[[ PASSAGE PROVIDED, beginning ]]

Chiropractic & Low Level Laser Therapy
Traditionally chiropractors are trained to detect and correct misalignments in the musculoskeletal system. By shifting bones, muscles, and ligaments back to their natural positions, the body is freed to heal itself more efficiently. Research backed by years of clinical experience, supports this view that manual manipulation of joints can treat a wide variety of symptoms, with pain and stiffness being number one.
As chiropractic care evolves parallel to modern medical science, new approaches to treatment are being incorporated into its methodology. Some of these new treatments include massage therapy, elctrotherapy, and low level laser therapy. Using these modalities in combination with traditional manual chiropractic adjustment, offers chiropractors a repertoire of modern skills to use and broadens the range of treatment. No longer is chiropractic just about adjusting the spine.
Low level therapy, also called cold laser therapy, has been shown by research to have compelling treatment possibilities which includes the acceleration of healing of wounds and treating pain and stiffness.

[[ PASSAGE PROVIDED, end ]]
[[ RECORDED INFORMATION, beginning ]]

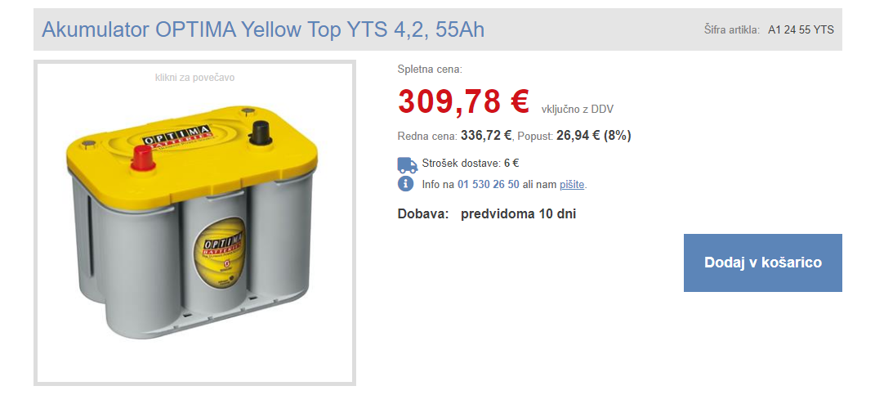Click the red 309,78 € price
Viewport: 875px width, 395px height.
(x=463, y=101)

[[ RECORDED INFORMATION, end ]]

In the passage on chiropractic and low level laser therapy, which body parts are named as being shifted back to their natural positions? List them all.

## TASK RESPONSE:
Bones, muscles, and ligaments.